At Take the Next Step, a resource center in Monroe, I met a formerly homeless woman who lost her home during a catastrophic depression following the loss of her business and several other simultaneous blows.
I’ve known young men who camp out rather than conform, some hampered by criminal records that make finding housing difficult.
There are a fair number who are simply too low-I.Q. to ever have hope of earning much.
A good number of the women I’ve met at the Monroe Gospel Women’s Mission wound up displaced upon the failure of a relationship and the subsequent loss of a rent-paying partner.
Friday night I heard the stories of a couple of those women, recently back on their feet after time spent living in cars or on friend’s couches.

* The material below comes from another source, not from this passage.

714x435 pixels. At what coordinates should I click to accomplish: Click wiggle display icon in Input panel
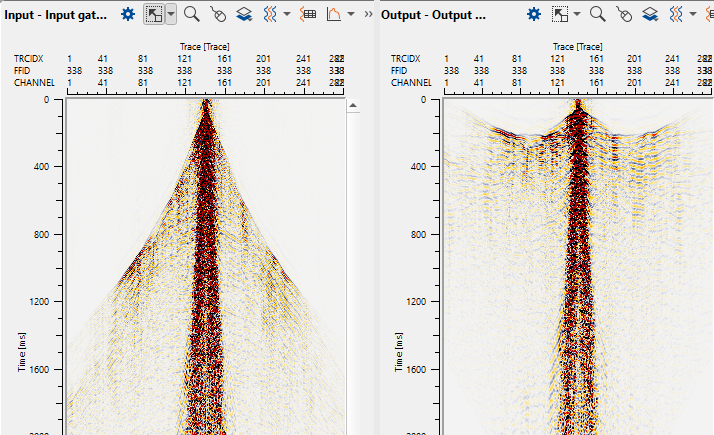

At the annual fundraiser dinner and silent auction for the Monroe Gospel Women’s Mission, a former resident told her story of moving to Monroe from Florida to care for a dying relative, only to find herself out of work and out of a home when he died.

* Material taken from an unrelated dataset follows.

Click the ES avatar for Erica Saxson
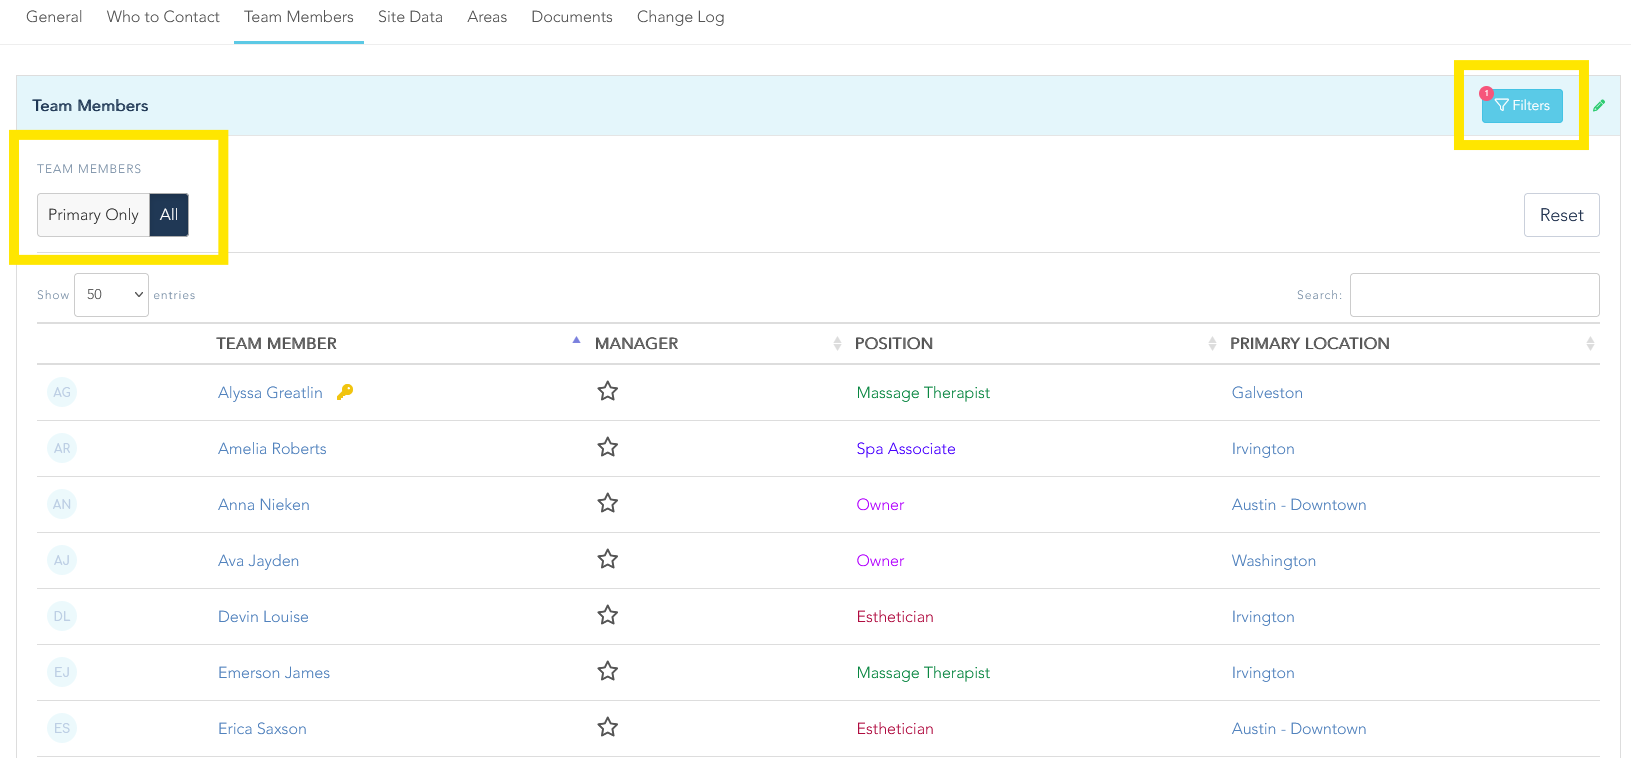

She had been a social worker in Florida, and was reluctant to go to a shelter, having seen some bad ones in her career.
So she wound up staying in her car for quite a while before a friend persuaded her to explore the Monroe shelter.
Today she lives in an apartment with another woman she met at the shelter, and she’s doing well.
Not every homeless person is so lucky, or even so capable.
As Dorothy Stima pointed out during her comments at the fundraiser Friday evening, you can’t help everyone.
But you can help some.
There are two ways to do that right now.
One is to donate to the Monroe Gospel Women’s Mission. It’s a faith-based charity, but you don’t have to be terribly religious to appreciate the service they provide, or to feel a sense of relief at the lives elevated out of desperation there. The mission is just concluding its annual big fundraising drive, and every bit helps. Learn more at monroegospelmission.org.
Another is to pitch in and help finish the six new transitional housing units at Woods Creek Village being built by affordable housing organization Housing Hope.
I volunteered on another Housing Hope project once, nailing studs together in a self-help housing unit for a builder who’d suffered a broken leg and fallen behind.
Once in a while as I’m driving into town on 522 I look at the roof of that house, the only house I’ve ever had anything to do with building, and it’s a pleasant feeling.
Those transitional housing units are what help people like the women at the mission become independent, giving them a place to live while they build careers and save money for places of their own.
As Stima said, “sometimes people fail. But if we do this, we will not have failed them.”